■ Exercise
Update every entry below by replacing "screenshot" with "screen capture" wherever it occurs, keeping all other text unchanged. Leave the pictures out of your answer.

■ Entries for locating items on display
☆ ☆ ☆

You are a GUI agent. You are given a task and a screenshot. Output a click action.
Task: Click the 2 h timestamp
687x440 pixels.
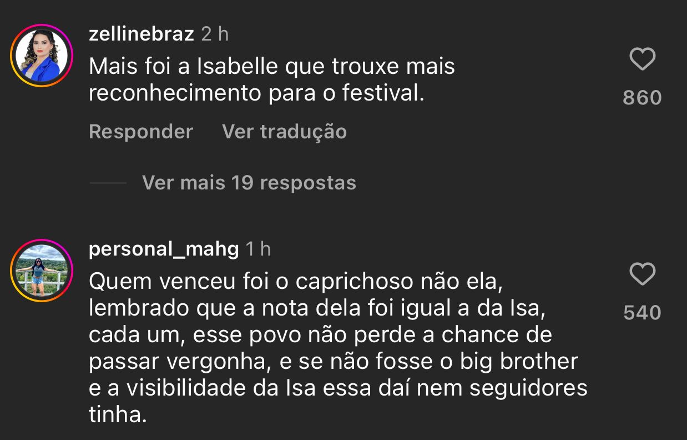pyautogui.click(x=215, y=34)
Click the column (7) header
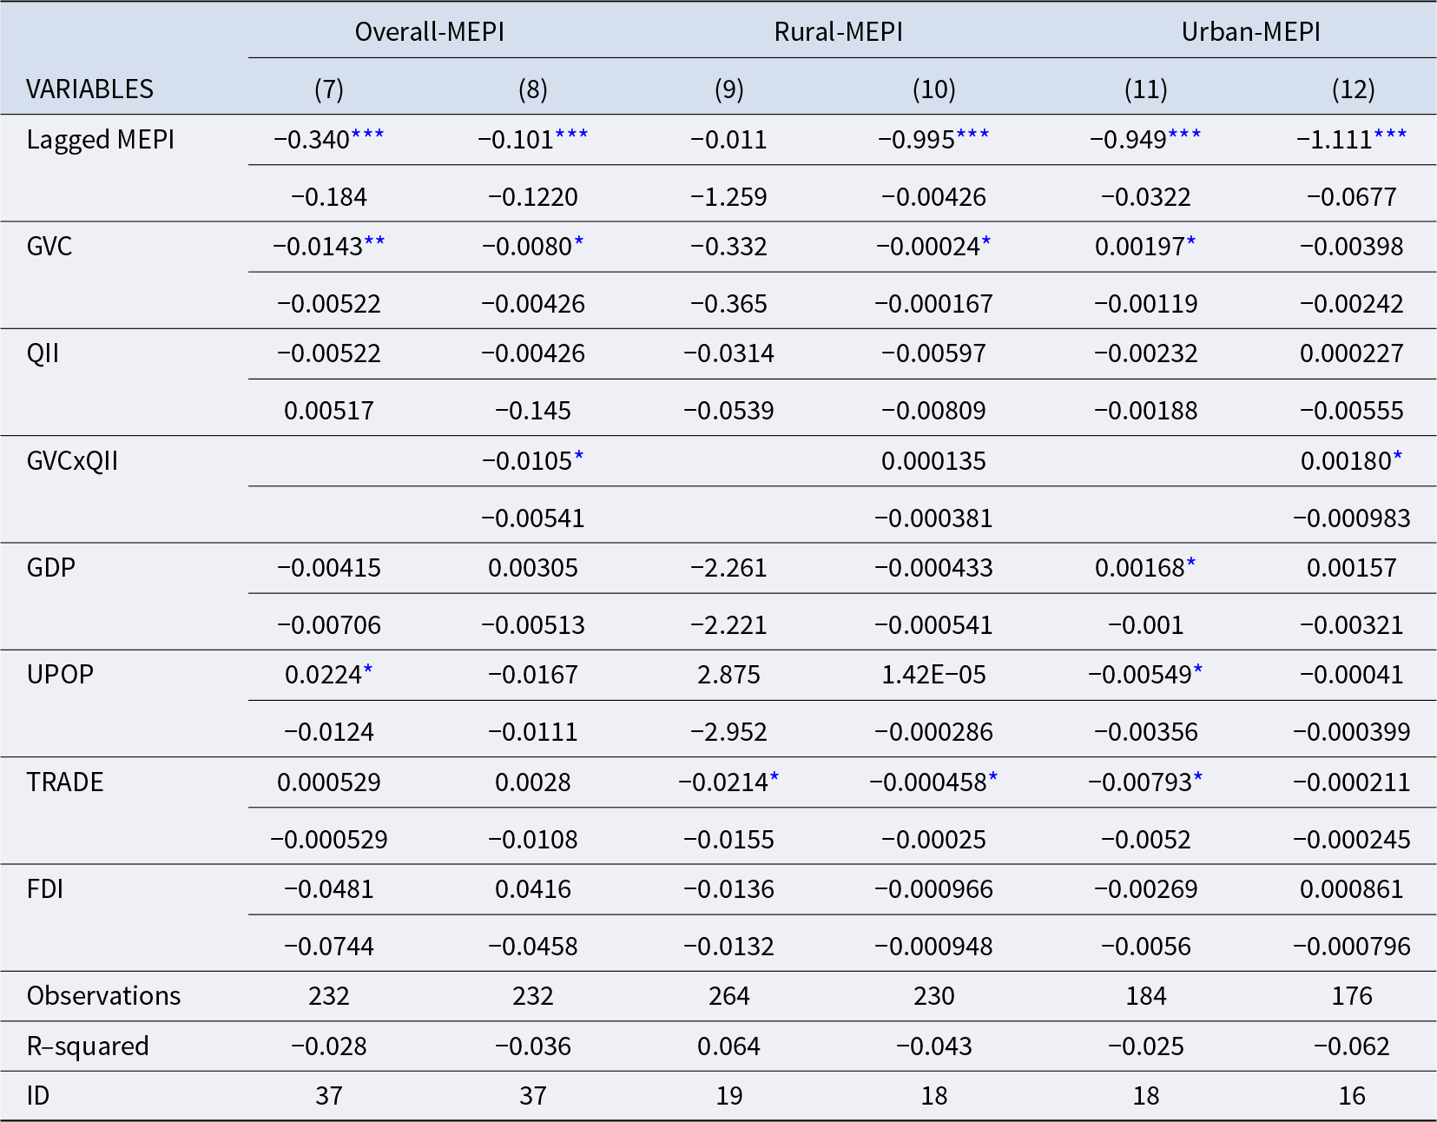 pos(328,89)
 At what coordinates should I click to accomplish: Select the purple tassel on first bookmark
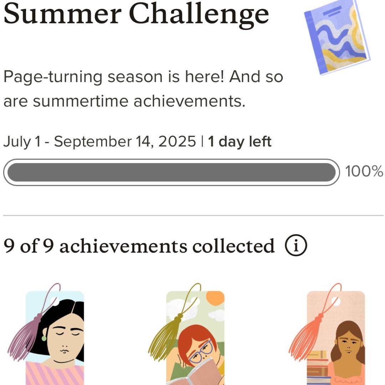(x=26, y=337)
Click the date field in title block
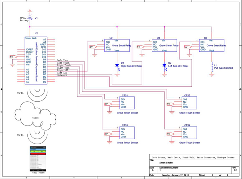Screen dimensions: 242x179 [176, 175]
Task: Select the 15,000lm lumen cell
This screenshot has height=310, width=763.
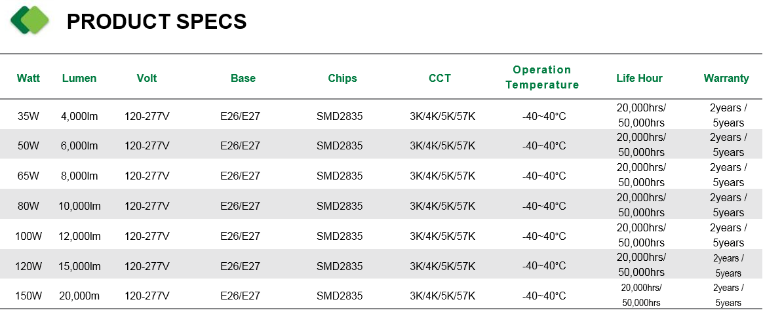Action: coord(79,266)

☆ ☆ ☆

■ Complete response
You are a GUI agent. You are given a task and a screen capture. Output a click action.
Task: Click the 2 h timestamp
687x440 pixels.
pyautogui.click(x=215, y=34)
Click the column (7) header
 pos(328,89)
 At what coordinates should I click to accomplish: Select the purple tassel on first bookmark
(x=26, y=337)
Click the date field in title block
Screen dimensions: 242x179 [176, 175]
Task: Select the 15,000lm lumen cell
This screen capture has height=310, width=763.
Action: coord(79,266)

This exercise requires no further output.